Fuente: La Nación ~ Encuentro oportuno repetirlo: jamás la moda ha sido ni es el factor decisivo ni el puntapié inicial ni el motor de arranque de los cambios de significativos de usos y costumbres en nuestras sociedades. Pero está alerta y entrenada para captar y capturar las innovaciones de todo tipo y para acompañarlas. La minifalda no precedió ni trajo a la píldora anticonceptiva, pero sí fue el símbolo concreto y elocuente de aquel paso de las mujeres hacia la gestión factual de sus propios cuerpos.
No es casual que los movimientos de disenso social y cultural, que logran quebrar barreras y legitimar nuevas formas de independencia, hayan siempre buscado tener una identidad visual potente, manifiesta en la apariencia, en la vestimenta, en los cuerpos de su gente. En nuestra sociedad de la imagen ver es creer; aquí y ahora, contradiciendo al dicho, el hábito sí hace al monje.
Mostrarse al mundo según y cómo lo que se siente y se cree ser se ha convertido en la prioridad de muchas personas, ahora que la reformulación de las identidades de género –a través de realidades tales que las transexualidades, los géneros auto percibidos, las reasignaciones de género o los géneros no binarios y la necesidad de inclusión de todas ellas en la trama societal– ha entrado, desde la cultura alternativa, en la conversación general y en el debate político. Dados el peso y volumen de este conjunto de nuevas circunstancias sociales y su conexión inmediata con el asunto de la apariencia resulta curioso que la moda lo haya poco menos que ignorado. En efecto, solo cierto circuito paralelo de creación se maneja con formatos y conceptos inclusivos, de las prendas sin género adjudicado a la incorporación laboral de personas concernidas por la temática. Las marcas medias y grandes y la moda de lujo creen cubrir su cuota de diversidad con ocasionales colecciones cápsula y la incorporación esporádica en desfiles y quizá alguna publicidad de modelos no conformes a cánones que hoy por hoy resultan desactualizados.

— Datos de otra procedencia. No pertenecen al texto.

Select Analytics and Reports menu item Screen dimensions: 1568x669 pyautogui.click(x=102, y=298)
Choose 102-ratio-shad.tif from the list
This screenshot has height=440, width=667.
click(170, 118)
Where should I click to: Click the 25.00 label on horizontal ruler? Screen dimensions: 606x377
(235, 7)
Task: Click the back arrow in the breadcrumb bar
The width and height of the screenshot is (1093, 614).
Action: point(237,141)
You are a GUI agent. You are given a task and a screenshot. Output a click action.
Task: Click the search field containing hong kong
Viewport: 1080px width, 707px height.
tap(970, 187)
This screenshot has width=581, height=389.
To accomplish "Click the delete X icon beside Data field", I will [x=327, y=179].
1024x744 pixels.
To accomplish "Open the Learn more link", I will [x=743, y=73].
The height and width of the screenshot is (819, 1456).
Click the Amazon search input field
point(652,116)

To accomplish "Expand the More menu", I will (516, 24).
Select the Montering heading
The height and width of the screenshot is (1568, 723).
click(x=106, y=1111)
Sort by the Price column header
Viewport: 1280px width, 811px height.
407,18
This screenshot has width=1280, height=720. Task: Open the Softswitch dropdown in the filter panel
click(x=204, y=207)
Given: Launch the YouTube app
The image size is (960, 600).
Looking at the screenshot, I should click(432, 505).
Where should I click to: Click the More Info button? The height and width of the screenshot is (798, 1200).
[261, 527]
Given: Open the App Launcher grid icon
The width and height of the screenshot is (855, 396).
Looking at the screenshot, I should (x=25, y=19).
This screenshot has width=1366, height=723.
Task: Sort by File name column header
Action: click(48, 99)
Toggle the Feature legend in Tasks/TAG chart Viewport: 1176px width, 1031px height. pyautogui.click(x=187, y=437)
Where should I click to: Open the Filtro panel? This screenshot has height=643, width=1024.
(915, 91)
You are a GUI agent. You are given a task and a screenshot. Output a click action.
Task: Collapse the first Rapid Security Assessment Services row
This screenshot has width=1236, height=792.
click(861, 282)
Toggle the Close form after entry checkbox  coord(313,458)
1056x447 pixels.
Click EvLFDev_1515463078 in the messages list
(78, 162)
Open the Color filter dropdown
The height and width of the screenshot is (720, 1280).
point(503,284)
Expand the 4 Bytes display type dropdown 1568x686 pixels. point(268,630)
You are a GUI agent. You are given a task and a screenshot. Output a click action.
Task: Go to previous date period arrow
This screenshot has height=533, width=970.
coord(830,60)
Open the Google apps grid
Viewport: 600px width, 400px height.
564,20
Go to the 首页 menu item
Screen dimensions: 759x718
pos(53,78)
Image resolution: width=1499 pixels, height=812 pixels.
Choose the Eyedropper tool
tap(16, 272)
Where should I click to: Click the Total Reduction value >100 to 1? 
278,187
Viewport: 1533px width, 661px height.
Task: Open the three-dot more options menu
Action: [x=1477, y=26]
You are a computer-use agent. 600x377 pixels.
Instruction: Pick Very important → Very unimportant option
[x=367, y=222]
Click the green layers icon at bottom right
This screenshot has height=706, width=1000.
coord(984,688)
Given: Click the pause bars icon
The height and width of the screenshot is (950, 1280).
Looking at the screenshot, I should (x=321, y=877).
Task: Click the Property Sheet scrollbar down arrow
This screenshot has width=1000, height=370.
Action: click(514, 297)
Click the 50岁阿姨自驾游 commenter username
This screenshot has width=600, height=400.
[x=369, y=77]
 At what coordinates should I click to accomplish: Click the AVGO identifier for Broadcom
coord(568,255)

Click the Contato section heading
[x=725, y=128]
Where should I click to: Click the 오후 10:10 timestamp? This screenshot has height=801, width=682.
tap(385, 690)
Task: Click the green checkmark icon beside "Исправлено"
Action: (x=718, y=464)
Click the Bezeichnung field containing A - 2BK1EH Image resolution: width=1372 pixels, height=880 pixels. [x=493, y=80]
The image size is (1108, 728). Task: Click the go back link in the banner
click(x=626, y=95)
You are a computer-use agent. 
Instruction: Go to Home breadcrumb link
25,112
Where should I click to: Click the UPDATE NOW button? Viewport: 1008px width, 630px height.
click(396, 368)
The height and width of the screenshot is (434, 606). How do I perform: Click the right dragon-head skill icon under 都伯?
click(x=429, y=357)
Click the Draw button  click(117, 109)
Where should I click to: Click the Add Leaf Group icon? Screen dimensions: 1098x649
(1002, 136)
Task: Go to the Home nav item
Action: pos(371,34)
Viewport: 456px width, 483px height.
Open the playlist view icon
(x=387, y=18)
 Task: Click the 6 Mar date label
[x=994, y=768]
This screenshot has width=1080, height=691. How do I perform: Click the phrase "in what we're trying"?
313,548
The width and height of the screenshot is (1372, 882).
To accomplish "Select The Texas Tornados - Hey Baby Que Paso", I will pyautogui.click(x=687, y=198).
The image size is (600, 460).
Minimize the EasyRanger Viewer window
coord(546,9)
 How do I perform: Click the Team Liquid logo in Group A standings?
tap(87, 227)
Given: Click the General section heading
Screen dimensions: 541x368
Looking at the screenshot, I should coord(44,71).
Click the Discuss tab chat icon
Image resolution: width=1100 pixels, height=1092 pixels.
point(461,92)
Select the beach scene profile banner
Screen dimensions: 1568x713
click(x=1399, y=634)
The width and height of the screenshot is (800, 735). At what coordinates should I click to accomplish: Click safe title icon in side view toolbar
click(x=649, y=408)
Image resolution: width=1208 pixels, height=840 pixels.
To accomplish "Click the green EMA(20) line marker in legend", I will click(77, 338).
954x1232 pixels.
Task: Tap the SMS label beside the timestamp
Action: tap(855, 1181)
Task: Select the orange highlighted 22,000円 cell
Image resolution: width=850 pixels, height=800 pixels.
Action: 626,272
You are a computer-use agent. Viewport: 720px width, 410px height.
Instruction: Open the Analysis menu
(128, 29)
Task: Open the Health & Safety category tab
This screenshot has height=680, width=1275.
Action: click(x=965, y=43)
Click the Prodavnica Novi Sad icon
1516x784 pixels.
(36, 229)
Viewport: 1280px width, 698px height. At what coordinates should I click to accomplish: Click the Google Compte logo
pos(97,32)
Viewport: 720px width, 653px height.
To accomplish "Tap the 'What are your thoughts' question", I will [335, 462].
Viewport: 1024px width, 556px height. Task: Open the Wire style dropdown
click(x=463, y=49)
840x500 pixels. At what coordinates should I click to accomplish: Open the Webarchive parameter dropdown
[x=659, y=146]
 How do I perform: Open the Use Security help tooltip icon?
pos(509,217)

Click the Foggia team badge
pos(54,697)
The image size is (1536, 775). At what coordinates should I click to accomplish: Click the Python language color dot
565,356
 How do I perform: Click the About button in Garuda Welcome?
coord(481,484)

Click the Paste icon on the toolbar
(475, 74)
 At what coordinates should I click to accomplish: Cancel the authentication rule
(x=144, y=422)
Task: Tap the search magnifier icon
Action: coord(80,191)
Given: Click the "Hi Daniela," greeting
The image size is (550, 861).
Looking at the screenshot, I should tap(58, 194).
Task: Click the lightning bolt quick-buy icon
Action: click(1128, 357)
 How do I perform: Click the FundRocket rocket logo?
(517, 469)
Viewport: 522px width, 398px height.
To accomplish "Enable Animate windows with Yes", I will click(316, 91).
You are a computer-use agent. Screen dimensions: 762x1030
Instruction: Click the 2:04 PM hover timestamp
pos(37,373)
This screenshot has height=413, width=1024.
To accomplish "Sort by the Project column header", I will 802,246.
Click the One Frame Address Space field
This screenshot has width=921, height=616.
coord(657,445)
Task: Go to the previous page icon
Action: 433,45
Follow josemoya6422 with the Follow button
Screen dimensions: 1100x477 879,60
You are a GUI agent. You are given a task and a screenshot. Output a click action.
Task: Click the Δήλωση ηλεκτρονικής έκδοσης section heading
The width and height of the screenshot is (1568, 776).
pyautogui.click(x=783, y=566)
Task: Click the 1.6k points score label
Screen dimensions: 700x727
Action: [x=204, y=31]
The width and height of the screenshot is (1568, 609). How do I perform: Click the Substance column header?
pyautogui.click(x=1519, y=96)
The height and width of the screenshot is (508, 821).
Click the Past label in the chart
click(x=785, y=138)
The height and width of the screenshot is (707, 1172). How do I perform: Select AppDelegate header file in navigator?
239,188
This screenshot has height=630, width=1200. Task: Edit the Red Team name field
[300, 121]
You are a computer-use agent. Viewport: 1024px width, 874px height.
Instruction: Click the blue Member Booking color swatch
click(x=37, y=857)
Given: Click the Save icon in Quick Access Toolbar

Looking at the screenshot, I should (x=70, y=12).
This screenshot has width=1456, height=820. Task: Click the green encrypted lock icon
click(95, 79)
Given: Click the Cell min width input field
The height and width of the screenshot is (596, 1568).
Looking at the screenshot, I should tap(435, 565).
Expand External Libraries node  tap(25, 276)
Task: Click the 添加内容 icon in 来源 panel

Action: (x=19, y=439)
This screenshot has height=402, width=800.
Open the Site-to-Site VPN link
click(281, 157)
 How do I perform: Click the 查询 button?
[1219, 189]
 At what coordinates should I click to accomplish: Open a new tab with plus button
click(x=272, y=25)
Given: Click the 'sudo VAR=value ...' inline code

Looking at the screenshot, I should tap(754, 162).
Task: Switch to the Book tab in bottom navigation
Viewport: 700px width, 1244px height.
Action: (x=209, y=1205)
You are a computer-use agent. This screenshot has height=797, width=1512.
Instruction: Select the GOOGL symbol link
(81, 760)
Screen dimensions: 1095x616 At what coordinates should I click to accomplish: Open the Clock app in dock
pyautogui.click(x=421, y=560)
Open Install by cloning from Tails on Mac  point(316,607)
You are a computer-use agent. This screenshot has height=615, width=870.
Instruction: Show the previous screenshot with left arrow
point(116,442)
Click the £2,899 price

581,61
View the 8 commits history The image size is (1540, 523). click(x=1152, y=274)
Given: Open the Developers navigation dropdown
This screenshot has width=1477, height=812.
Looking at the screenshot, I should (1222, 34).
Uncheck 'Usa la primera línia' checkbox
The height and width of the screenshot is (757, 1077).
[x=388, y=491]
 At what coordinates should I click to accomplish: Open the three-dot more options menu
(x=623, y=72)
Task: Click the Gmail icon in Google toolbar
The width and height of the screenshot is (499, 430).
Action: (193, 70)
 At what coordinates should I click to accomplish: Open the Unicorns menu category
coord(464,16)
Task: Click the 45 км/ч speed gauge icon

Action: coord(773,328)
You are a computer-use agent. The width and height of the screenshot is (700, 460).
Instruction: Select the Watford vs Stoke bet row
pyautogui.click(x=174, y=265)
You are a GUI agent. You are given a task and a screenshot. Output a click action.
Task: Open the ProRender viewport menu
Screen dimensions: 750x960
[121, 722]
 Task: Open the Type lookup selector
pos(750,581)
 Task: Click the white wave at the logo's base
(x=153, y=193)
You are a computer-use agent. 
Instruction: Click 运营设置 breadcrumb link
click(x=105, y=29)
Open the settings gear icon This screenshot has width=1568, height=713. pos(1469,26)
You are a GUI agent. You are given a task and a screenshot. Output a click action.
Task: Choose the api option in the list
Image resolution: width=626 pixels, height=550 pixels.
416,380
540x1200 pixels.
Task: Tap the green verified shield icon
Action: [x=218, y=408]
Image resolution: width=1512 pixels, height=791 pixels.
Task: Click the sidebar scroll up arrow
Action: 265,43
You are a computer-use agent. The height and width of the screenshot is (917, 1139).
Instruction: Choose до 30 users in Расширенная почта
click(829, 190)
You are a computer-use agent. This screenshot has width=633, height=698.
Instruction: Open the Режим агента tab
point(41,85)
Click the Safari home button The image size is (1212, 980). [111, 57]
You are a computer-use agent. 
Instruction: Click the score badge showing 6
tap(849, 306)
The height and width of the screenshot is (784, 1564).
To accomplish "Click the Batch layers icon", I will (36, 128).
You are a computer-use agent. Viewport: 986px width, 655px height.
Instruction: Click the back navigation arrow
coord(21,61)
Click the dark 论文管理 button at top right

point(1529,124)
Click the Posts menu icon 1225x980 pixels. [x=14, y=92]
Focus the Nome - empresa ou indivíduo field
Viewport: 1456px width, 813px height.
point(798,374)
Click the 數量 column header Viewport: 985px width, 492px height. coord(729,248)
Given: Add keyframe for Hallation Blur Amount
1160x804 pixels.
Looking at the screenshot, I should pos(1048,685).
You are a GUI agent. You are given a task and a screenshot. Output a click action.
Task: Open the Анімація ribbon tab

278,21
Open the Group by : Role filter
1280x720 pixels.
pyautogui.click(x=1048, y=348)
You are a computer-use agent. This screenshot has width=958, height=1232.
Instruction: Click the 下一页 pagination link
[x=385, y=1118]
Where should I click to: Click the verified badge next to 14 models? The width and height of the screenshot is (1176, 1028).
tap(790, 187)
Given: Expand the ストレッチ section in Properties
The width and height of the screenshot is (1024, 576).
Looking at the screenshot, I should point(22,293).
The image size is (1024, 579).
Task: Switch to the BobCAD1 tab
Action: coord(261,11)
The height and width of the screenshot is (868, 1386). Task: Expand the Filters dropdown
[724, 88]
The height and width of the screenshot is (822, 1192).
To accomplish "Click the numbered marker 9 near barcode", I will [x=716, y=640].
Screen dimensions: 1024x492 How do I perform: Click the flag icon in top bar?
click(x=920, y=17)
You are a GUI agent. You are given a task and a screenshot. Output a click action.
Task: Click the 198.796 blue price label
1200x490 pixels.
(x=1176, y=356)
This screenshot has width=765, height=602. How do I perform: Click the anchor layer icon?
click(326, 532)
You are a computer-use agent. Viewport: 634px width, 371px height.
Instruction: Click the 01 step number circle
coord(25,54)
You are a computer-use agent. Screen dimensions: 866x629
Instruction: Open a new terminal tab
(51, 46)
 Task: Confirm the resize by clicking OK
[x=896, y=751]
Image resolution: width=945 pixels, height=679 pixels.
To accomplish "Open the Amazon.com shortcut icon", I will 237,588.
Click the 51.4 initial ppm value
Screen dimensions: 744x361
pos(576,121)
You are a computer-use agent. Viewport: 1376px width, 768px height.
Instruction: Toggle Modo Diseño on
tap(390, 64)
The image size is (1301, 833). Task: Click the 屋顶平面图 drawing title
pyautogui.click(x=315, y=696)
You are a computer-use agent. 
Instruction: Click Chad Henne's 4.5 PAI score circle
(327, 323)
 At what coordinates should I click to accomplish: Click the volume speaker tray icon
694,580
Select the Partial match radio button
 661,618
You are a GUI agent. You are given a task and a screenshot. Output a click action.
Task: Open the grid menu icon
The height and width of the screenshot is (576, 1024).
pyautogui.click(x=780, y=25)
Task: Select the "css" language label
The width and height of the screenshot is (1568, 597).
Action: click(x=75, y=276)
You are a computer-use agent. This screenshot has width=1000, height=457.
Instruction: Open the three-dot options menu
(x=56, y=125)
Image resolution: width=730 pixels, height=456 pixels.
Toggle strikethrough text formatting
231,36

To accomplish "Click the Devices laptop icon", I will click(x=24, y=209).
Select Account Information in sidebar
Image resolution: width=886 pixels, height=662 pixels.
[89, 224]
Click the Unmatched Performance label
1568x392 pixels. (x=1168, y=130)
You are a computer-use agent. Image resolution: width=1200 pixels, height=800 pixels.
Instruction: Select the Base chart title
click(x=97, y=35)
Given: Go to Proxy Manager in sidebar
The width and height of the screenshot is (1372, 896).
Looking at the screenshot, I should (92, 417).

Síntoma de la época: hay, sin embargo, una empresa internacional de gran importancia que acaba de concretar una política de representación de género tan correcta como astuta. Aunque no se trata ¡ay! de una corporación de moda sino de una línea aérea, la Virgin Atlantic, siempre canchera, se autopercibe como “la más inclusiva en los cielos”. Su gesto, o su truco, anunciado hace unas semanas: el personal de la compañía está habilitado a vestirse con el uniforme que “mejor les represente” y optar por un distintivo con el pronombre personal con el que desean ser nombrados. La elección de las prendas, diseñadas por Vivienne Westwood, se reduce a dos opciones de lo más tradicionales: un conjunto de chaqueta con faldón sobre blusa blanca, pollera tubo y tacos, todo rojo, o un traje pantalón de color vino tinto, en confecciones para todo tipo de cuerpos, en materiales reprocesados. Los folletos muestran a un chico joven lucir con gracia el tailleur rojo mientras una señora robusta lleva con aplomo el traje y la corbata.
Diez puntos para Virgin Atlantic que en otro tiempo obligaba a sus azafatas a llevar polleras, tacos altos y maquillaje. Ahora nos queda esperar el día en que las casas de moda dejen de forzar a todo su personal a mantener códigos de vestido ya caducos y dejar que la vida recorra y refresque sus salones.